- Estratto selezionato:
----

Lo chiamate Smart working, ma è telelavoro

Alcuni esempi concreti valgono più di sofisticate indagini a campione. Nella segreteria del mio dipartimento all’Università di Firenze, il personale amministrativo si comporta in questo modo: un giorno il singolo dipendente si reca in dipartimento dove passa le sei ore di lavoro a fare migliaia di fotocopie che stiva nelle ampie borse della spesa che ha avuto cura di portare con sé; queste fotocopie vengono portate a casa dove l’operatore passa i giorni seguenti al computer a lavorare sui documenti fotocopiati; i risultati di queste lavorazioni vanno poi inviati via mail al direttore del dipartimento affinché li stampi e vi apponga la sua firma autografa e li lasci sul tavolo, cosicché il responsabile amministrativo li possa opportunamente archiviare.

La stessa cosa si verifica un po’ in tutte le amministrazioni pubbliche con l’eccezione dell’Inps e, in gran parte, dell’Inail (eccezioni su cui ritorneremo tra poco). L’insegnamento che se ne deve trarre è ovvio: per poter realizzare il telelavoro è indispensabile che i dati e la documentazione tutta sia già registrata su supporto informatico.

Avere tutti i dati registrati su supporto informatico non è comunque sufficiente. È poi indispensabile che questi dati siano raggiungibili. Nel Valdarno, ma anche in molte valli dell’Appennino, in molte zone della Calabria e delle Alpi, la Rete non regge comunicazioni via web. Quindi alla disponibilità del dato su supporto informatico va aggiunto il requisito di rendere questo dato raggiungibile e manipolabile da remoto. Qui il bisogno sarebbe di facile soddisfazione: basterebbe estendere la banda larga a tutto il territorio nazionale. La disponibilità della banda larga non basta. Bisogna anche prendere le misure tecniche e giuridiche necessarie a garantire la cybersecurity.

Il rispetto degli orari non garantisce l’efficienza lavorativa

La difficoltà più grande per poter mettere in opera veramente il telelavoro è rappresentata, però, dalle modalità di controllo del dipendente. Nella nostra cultura del lavoro (imperante sia nell’impresa privata che nell’ente pubblico) è dominante il metodo del ‘controllo a vista’. Il dirigente pubblico e il datore di lavoro privato si sentono sicuri della produttività del dipendente fintanto che il dipendente è controllabile a vista. Basti pensare ai famosi tornelli del Ministro Brunetta che, per incrementare la produttività, ha messo all’entrata degli uffici pubblici dei tornelli superabili (in entrata e, soprattutto, in uscita) solo strisciando il badge, in modo da poter controllare chi è realmente presente sul posto di lavoro.

----

- Dati forniti:
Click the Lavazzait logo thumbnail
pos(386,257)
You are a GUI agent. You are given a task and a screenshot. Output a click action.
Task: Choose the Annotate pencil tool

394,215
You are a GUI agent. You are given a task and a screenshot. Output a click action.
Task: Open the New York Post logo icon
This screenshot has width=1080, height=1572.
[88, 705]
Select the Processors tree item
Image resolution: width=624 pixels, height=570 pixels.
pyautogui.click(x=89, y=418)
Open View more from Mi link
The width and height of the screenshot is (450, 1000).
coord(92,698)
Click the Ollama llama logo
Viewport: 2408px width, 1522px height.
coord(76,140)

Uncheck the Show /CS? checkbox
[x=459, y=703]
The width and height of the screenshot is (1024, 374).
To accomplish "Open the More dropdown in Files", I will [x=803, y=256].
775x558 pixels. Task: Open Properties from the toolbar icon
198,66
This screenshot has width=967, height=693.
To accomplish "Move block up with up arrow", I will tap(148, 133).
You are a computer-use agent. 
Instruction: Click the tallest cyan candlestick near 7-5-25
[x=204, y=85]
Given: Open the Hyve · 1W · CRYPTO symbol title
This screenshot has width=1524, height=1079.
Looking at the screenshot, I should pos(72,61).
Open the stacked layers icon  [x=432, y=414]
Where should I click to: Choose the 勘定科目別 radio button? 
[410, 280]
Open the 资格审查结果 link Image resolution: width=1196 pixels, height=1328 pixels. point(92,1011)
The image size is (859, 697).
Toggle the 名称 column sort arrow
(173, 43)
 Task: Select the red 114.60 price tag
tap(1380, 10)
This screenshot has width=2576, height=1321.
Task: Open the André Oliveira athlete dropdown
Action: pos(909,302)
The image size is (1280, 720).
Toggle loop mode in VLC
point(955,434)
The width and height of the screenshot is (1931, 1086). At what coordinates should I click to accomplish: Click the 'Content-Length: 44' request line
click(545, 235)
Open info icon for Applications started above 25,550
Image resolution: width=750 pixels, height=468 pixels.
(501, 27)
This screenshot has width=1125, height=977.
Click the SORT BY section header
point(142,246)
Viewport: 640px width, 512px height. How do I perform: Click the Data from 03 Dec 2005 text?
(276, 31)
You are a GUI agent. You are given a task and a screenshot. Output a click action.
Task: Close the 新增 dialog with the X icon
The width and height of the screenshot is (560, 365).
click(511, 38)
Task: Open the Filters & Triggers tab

----

- Consegna A:
Riscrivi in forma di elenco puntato il paragrafo dell'estratto sul telelavoro che inizia con "Avere tutti i dati registrati", mantenendone i fatti principali.
- Consegna B:
Scrivi il seguito dell'estratto sul telelavoro a partire dall'ultima frase riportata.

- Risposta A:
- Avere i dati registrati su supporto informatico non basta: devono anche essere raggiungibili e manipolabili da remoto.
- Nel Valdarno, in molte valli dell'Appennino e in molte zone della Calabria e delle Alpi la Rete non regge comunicazioni via web.
- Per soddisfare questo bisogno basterebbe estendere la banda larga a tutto il territorio nazionale.
- La banda larga però non basta: servono anche misure tecniche e giuridiche per garantire la cybersecurity.

- Risposta B:
Ovviamente il meccanismo del controllo della presenza non garantisce che chi è presente lavori e lavori bene. Nel settore privato la situazione non è molto diversa. Tutti sanno che dare l’impressione di darsi da fare (spostandosi con aria preoccupata nei corridoi con in mano molti fogli o fare molte fotocopie) è molto più importante del produrre risultati. Il fatto che l’economia italiana sia composta in grande misura da micro aziende è dovuto in buona parte al fatto che il piccolo imprenditore non sa tenere sotto controllo i grandi numeri.

Nel settore pubblico l’attivazione forzata di modalità di lavoro da remoto ha evidenziato subito questo nervo scoperto. In molte amministrazioni (che qui non cito) la giornata lavorativa deve iniziare con una relazione sulle cose da fare e si deve chiudere con una relazione sulle cose realizzate. In amministrazioni più ligie questa prassi viene ripetuta ogni mezza giornata di lavoro. In effetti dal 15% al 30% del tempo-lavoro viene perso in attività burocratiche che ha poco a che vedere con il controllo della performance ma si identifica con la filosofia dell’adempimento burocratico.

Controlli, performance e processi

Il lavoro in modalità remota richiede che il controllo sia basato non sulla presenza ma sui risultati, sulla produttività del singolo operatore. La cosa non dovrebbe cogliere impreparata la Pubblica amministrazione dopo la mole di provvedimenti legislativi dedicati (a partire dall’art. 20 del D.lgs. 29/1993 sino al D.lgs. 78/2018, passando per il D.lgs. 150/2009, noto come decreto Brunetta) alla produttività e al suo miglioramento.

Se c’è un effetto positivo che questi improvvisati e sgangherati tentativi di realizzare il telelavoro nella Pubblica amministrazione avrebbero dovuto produrre è quello di mettere in evidenza che gli innumerevoli provvedimenti legislativi dedicati alla produttività non hanno sortito alcun effetto significativo, visto che non è possibile far riferimento a queste norme per tener sotto controllo la produttività del personale che lavora in modalità remota. Nessuno sembra, peraltro, essersi accorto di questa stranezza. Il fatto è che i meccanismi di gestione della produttività vengono percepiti non come strumenti per tenere sotto controllo i risultati, ma come tanti adempimenti di tipo burocratico.

Per poter tener sotto controllo la performance della macchina organizzativa (e, quindi, delle risorse umane che popolano questa macchina) è indispensabile che il lavoro sia organizzato per processi, in modo che sia possibile controllare per ogni fase del processo se e quando è stata realizzata e da chi. Questo implica che il lavoro sia programmato in anticipo. In una organizzazione in cui il lavoro è programmato in anticipo i dirigenti non si occupano delle singole pratiche, ma di progettarne il percorso.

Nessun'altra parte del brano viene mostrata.